» **EXERCISE BRIEF**
Every line in the data below from the one containing "You are a GUI" down to the one containing "Screen dimensions: 1979x775", both included, must be retyped exactly; no other line is to appear.

» **TASK DATA**

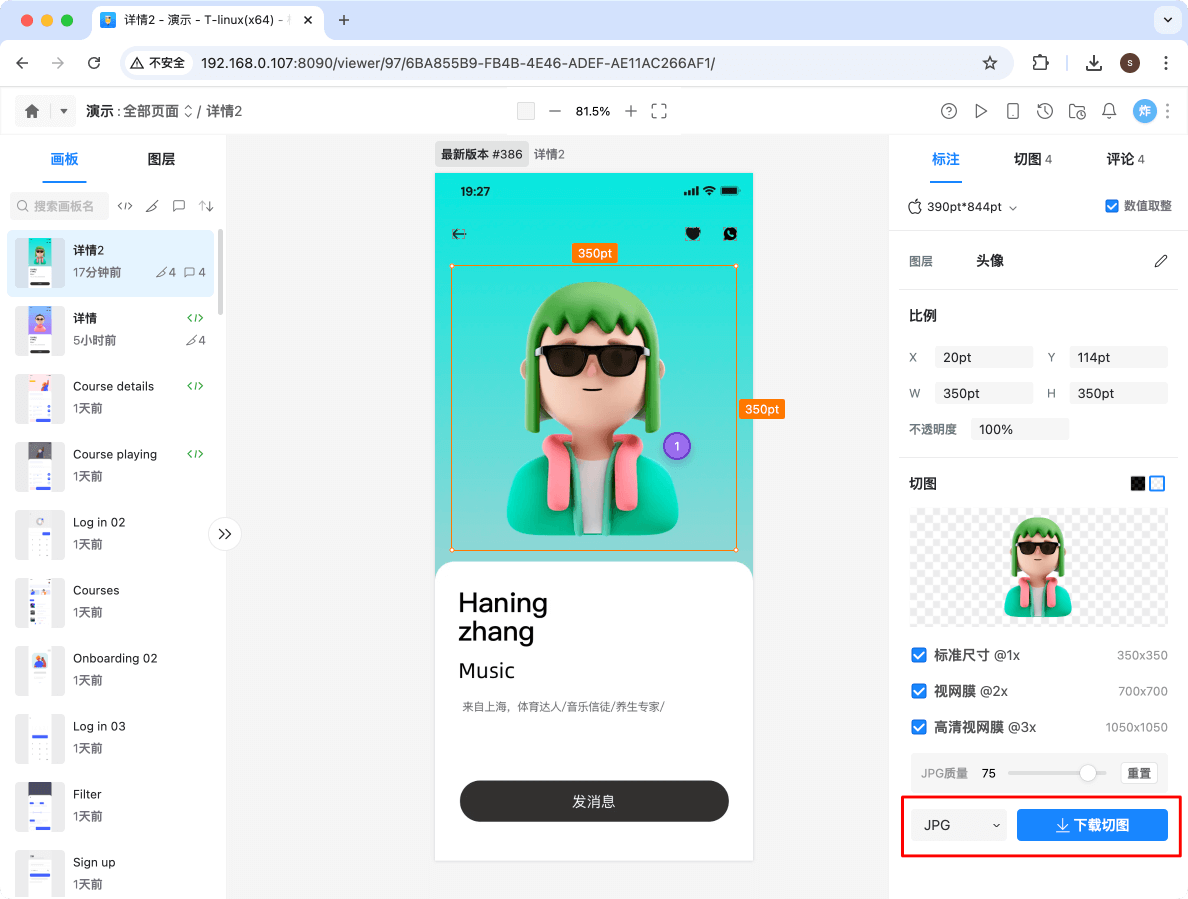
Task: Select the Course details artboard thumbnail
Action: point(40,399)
* * *
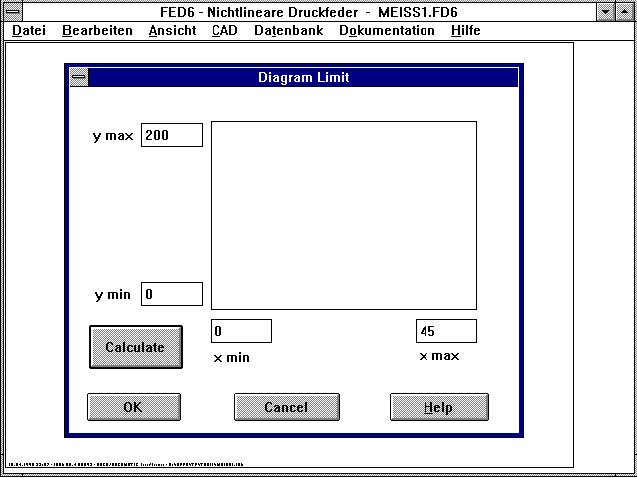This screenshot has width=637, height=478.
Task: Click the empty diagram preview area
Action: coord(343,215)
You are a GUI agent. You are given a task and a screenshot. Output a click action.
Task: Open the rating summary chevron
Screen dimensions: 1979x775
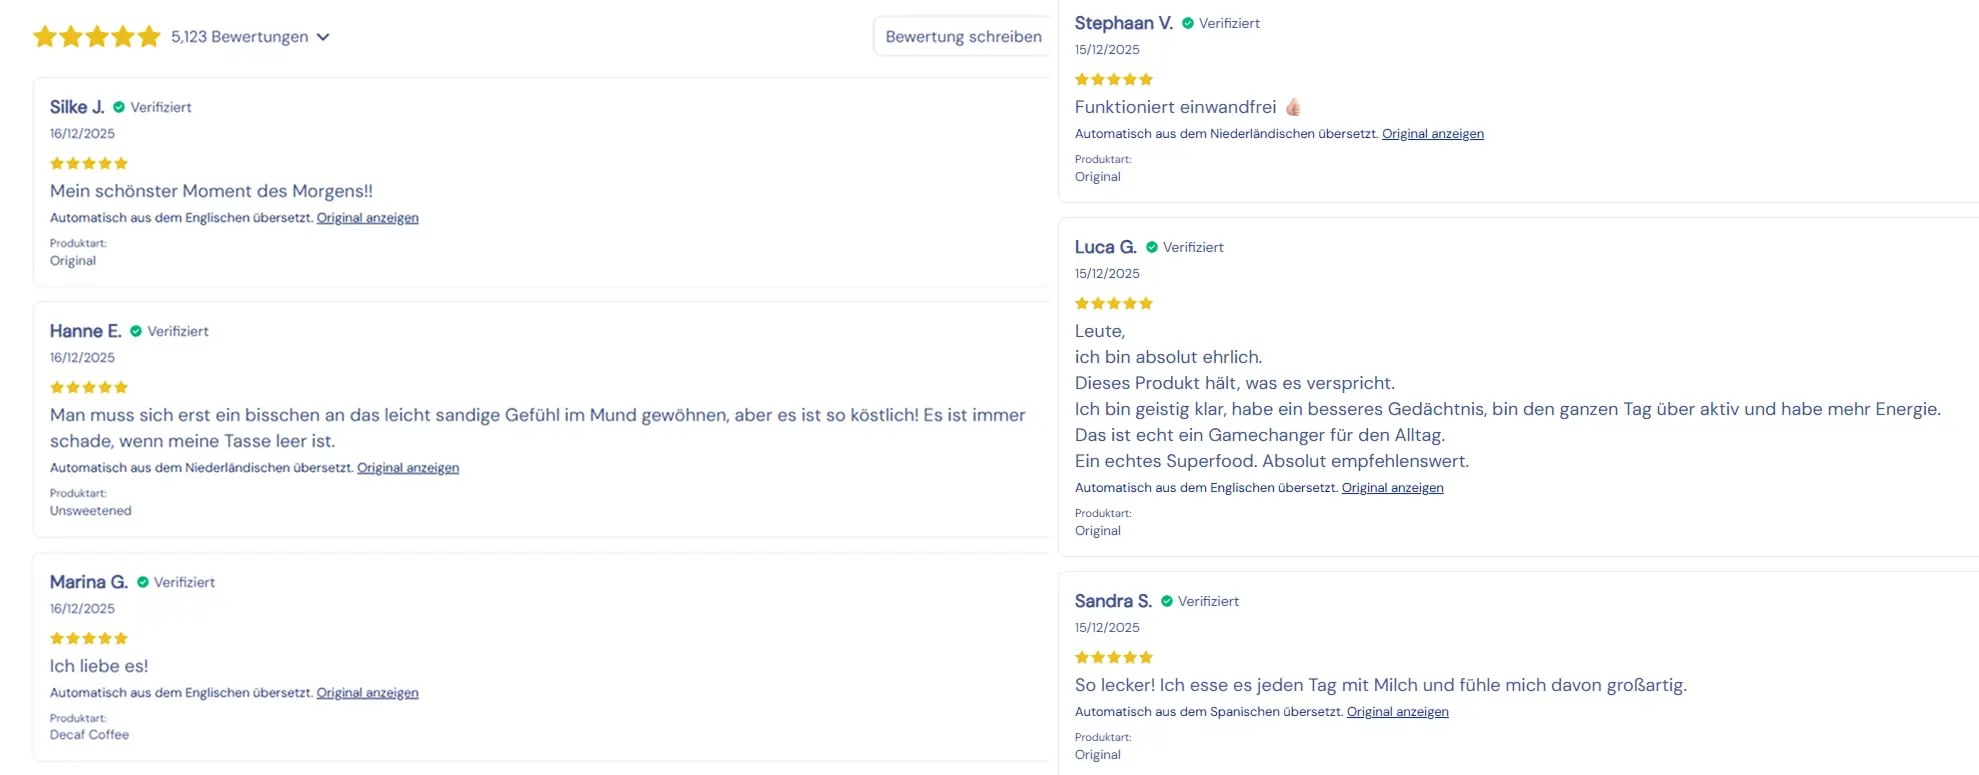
* * *
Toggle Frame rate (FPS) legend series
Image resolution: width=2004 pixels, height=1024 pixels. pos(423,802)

» **SOLUTION TO THIS TASK**
You are a GUI agent. You are given a task and a screenshot. Output a click action.
Task: Open the rating summary chevron
Screen dimensions: 1979x775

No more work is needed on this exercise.